I hate being a special needs Mum...there I said it...shocked?

The reason I hate being a special needs mum is because I am not. 

To be a special needs mum would mean I would need to have a child with special needs.

But I don’t. 

You see although my son has cerebral palsy and visual impairment, his needs are not special. 

And to imply they are would mean that other people’s needs aren’t, which could be slightly offensive to everyone else couldn’t it?

He has ‘needs’ just like every human being does, no more, no less.

You see we all have the same fundamental needs.

Nutrition, hydration, shelter, human interaction etc. and regardless of ability or disability, we all meet those needs in different ways.

When it comes to nutrition some people eat well, others don’t. 

Some eat more sweet foods some eat more savoury.  Some eat a lot of fruit and veg, others live on fast food. 

My son’s nutritional needs are the same as other peoples, but the way in which we meet those needs is a little different to others. 

He can only eat pureed food, nothing special about that, some people only eat beige foods!

When it comes to hydration some people drink water, others reach for the soft drinks or fruit juices, tea, or coffee.  

But lack of fluids will result in all of us having similar side effects, headaches, tiredness etc because our bodies need to be kept hydrated. 

My son’s hydration needs are the same as other peoples but the way in which we meet those needs is a little different. 

He has his fluids via a gastrostomy because he isn’t very good at swallowing, nothing special about that, some people drink from a straw, some drink from a mug.

When it comes to human interaction, we all interact with people in different ways. 

Some people are very social and will speak to anyone, others are shy and prefer to only interact in small groups. 

Some like to speak on the telephone, others hate it.  Some are social online and others prefer to speak face to face. 

But regardless of how we interact with other people, we all need to have human company. 

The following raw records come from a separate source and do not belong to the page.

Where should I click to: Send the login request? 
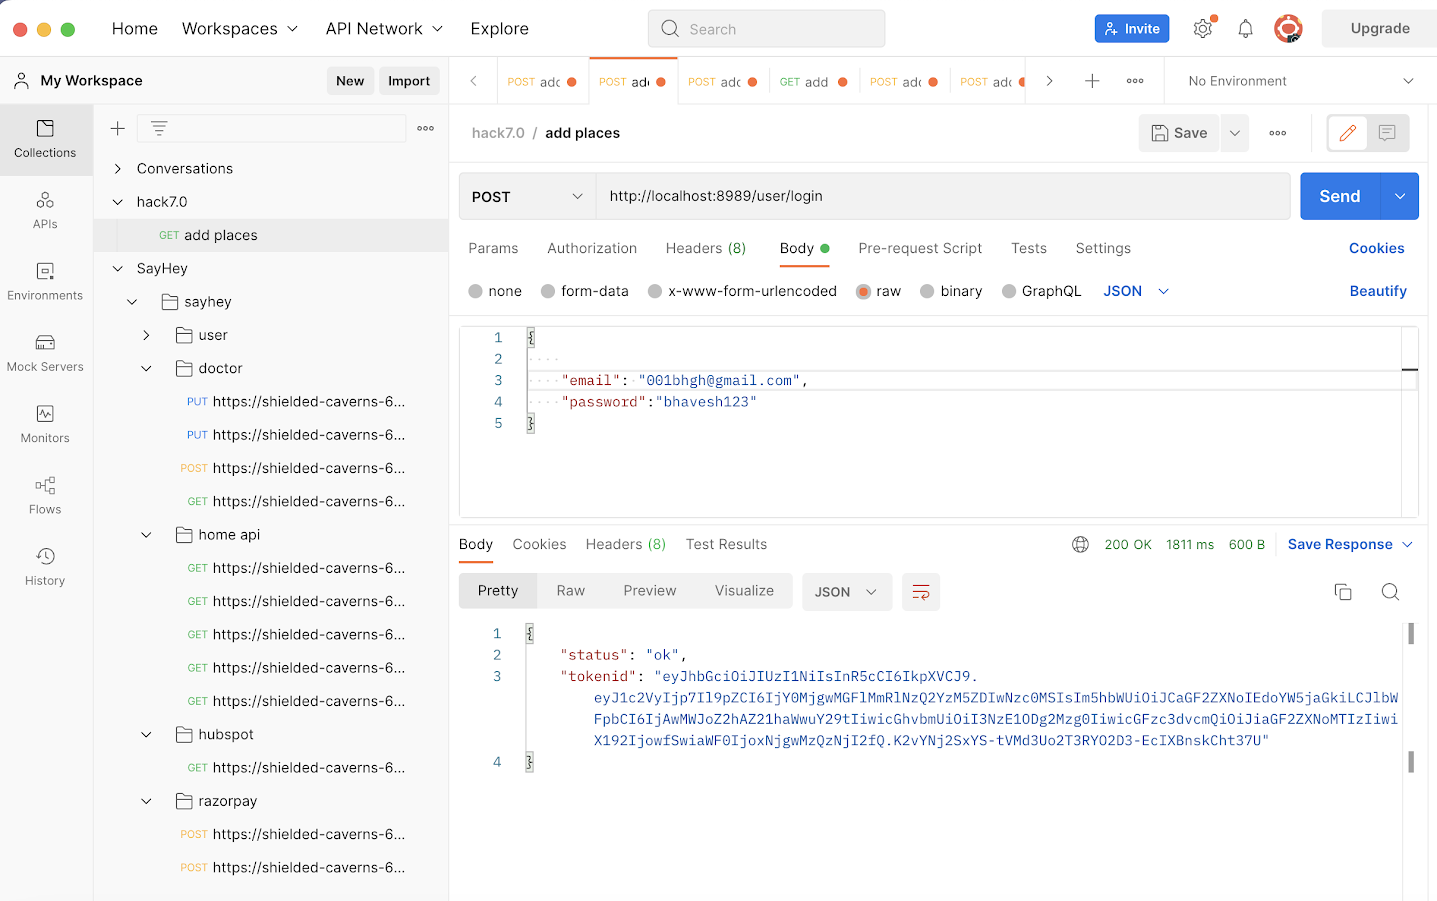tap(1339, 196)
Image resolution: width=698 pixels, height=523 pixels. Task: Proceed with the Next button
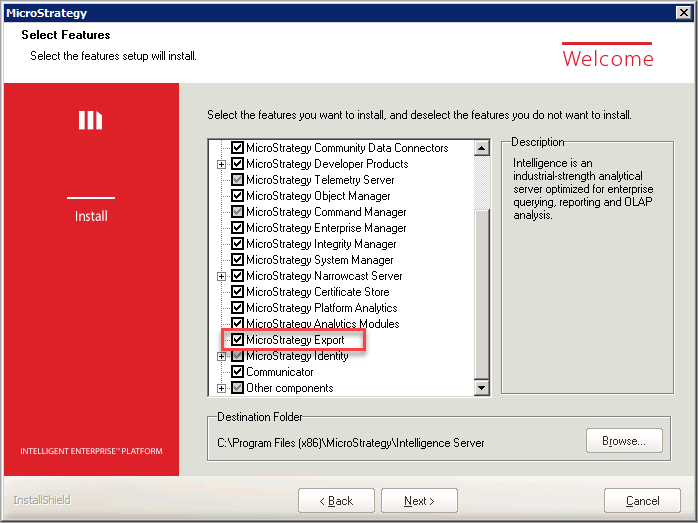(418, 501)
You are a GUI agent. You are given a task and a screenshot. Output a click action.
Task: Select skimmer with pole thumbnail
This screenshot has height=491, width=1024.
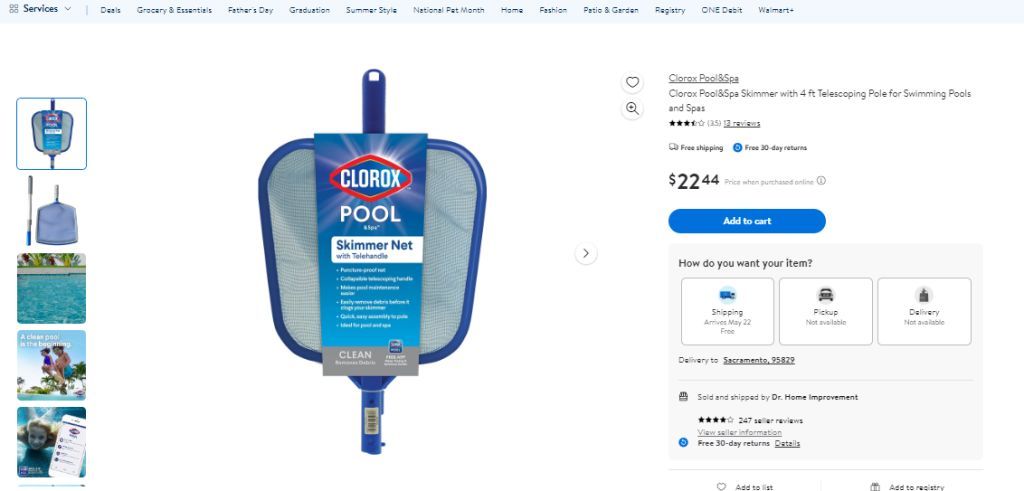(52, 211)
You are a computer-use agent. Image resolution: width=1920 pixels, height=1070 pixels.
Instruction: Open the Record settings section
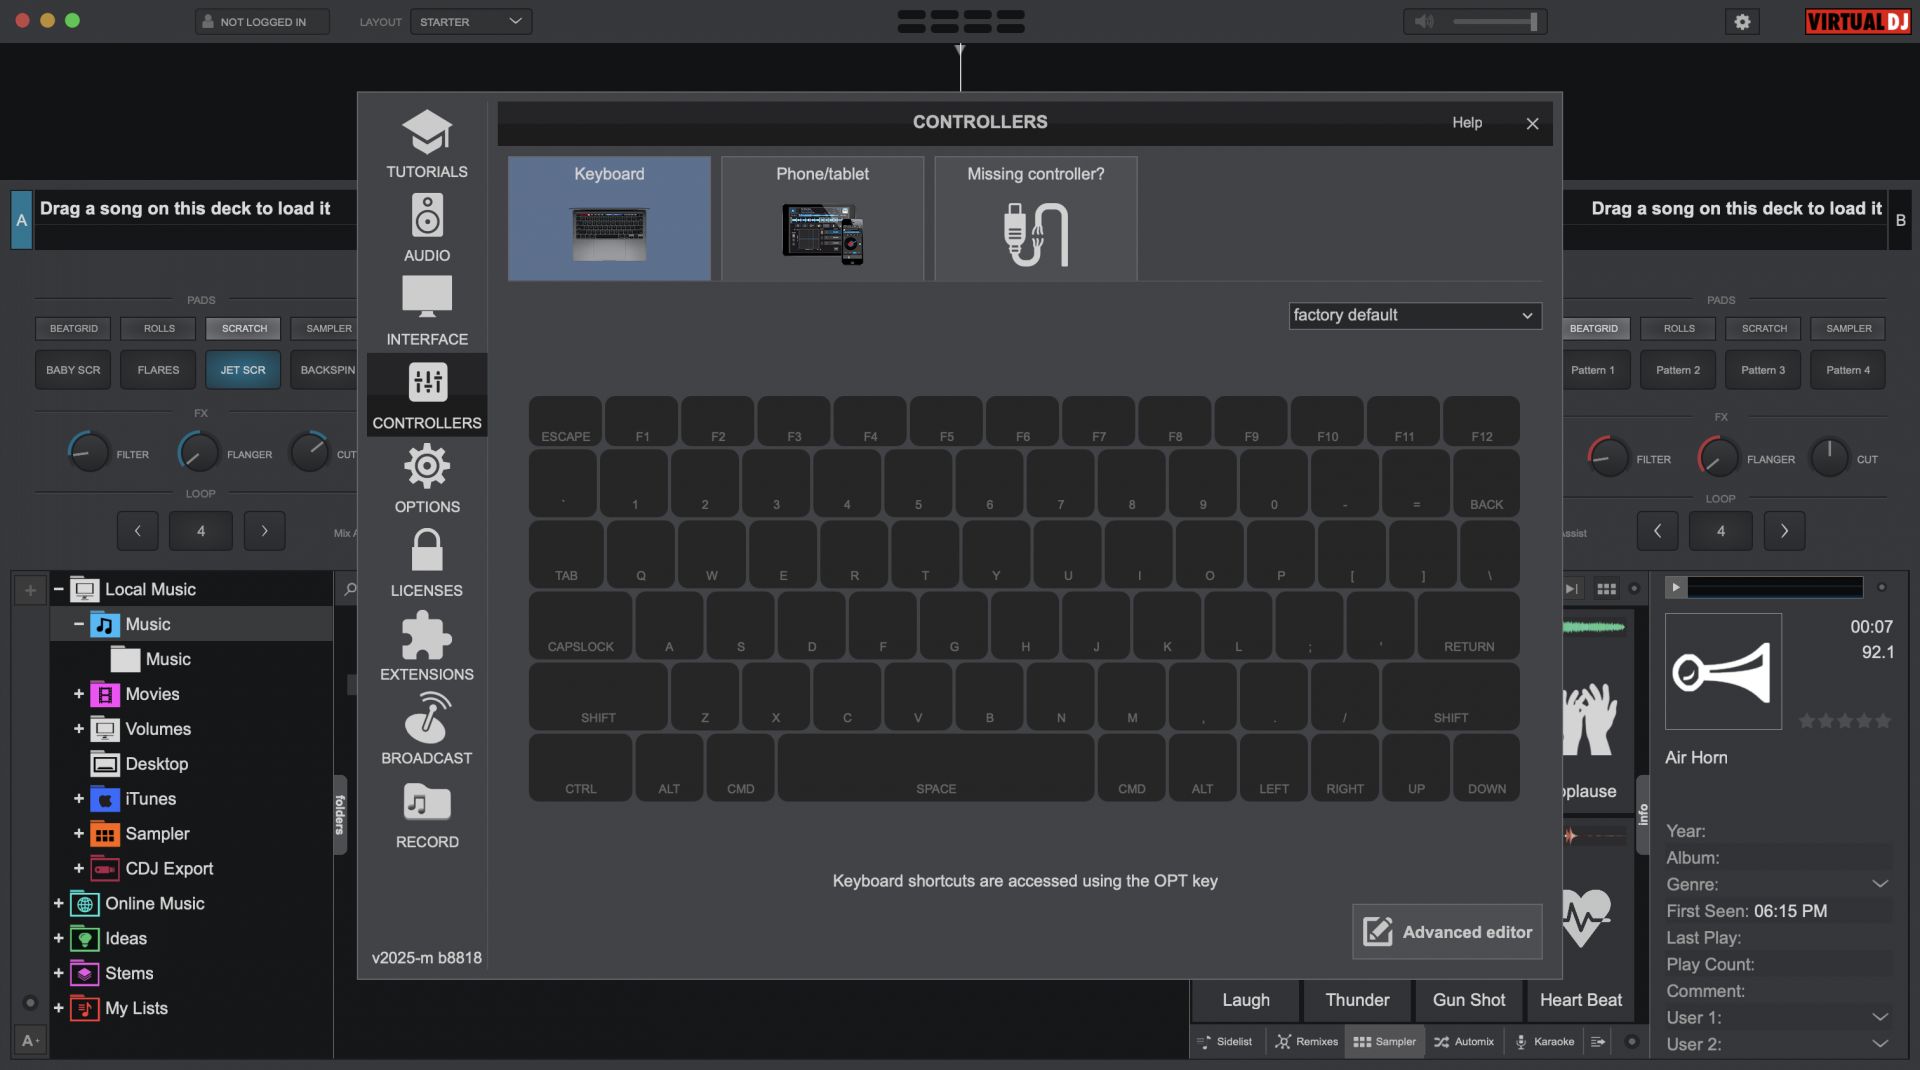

My son's need to interact with people is the same as everyone elses but because he cannot talk he interacts by using sounds or smiles, nothing special about that, some people talk a lot, others don’t.

Have I made my point yet?

I cannot bear the term “special needs” it implies that one person’s needs are more important than another’s, but they aren’t. 

They are the same needs, they are just sometimes met differently to others.

To refer to my son as having special needs is incorrect. 

And because he doesn’t have special needs, I am not a special needs mum!

Besides, my needs are no more special than any other mums are, I need chocolate, gallons of tea and a good night sleep just like all Mums!